* [Short task]
Pull out each line of the data below that contains the word "panel".

[Begin Data]

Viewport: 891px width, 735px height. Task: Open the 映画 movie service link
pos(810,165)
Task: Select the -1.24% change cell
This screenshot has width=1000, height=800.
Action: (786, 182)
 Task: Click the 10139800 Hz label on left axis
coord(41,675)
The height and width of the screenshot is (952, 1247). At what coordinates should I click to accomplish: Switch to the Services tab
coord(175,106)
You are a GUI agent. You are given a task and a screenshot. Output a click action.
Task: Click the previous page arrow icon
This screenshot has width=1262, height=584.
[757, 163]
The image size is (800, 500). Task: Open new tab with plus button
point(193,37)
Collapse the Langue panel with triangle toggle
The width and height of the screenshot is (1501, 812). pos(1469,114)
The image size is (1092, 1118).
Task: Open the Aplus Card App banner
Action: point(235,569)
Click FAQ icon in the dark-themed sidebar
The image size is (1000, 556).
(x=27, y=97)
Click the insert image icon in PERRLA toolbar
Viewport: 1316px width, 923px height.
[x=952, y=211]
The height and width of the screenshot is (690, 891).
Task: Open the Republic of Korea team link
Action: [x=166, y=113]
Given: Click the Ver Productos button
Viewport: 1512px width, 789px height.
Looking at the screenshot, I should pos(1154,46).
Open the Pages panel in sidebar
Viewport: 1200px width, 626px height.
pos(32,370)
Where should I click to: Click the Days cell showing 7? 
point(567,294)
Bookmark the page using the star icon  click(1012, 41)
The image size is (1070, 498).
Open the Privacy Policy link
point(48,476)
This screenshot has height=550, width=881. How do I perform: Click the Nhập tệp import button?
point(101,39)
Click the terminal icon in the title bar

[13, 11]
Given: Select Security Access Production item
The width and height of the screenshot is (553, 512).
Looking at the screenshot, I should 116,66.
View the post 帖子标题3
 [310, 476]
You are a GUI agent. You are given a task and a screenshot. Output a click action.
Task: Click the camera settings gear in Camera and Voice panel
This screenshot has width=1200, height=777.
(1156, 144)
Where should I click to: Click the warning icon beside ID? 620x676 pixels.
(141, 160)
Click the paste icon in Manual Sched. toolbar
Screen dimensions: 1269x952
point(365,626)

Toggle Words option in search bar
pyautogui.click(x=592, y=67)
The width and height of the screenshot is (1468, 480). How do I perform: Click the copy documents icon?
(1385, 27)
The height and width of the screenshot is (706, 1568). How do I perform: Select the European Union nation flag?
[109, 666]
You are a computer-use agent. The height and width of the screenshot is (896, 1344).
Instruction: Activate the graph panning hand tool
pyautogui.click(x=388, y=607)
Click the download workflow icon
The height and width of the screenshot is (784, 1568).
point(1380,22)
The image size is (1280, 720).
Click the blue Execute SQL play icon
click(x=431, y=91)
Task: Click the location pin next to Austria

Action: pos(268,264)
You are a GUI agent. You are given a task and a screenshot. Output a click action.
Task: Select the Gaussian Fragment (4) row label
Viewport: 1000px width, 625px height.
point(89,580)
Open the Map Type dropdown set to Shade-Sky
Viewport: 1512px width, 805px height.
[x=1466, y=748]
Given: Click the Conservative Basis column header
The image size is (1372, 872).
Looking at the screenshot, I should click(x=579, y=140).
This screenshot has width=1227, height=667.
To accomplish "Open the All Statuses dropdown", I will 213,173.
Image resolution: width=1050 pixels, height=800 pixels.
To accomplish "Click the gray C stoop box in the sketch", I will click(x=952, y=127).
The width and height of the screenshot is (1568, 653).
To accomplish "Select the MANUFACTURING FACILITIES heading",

[End Data]

* [Written response]
Collapse the Langue panel with triangle toggle
Open the Pages panel in sidebar
Task: Click the camera settings gear in Camera and Voice panel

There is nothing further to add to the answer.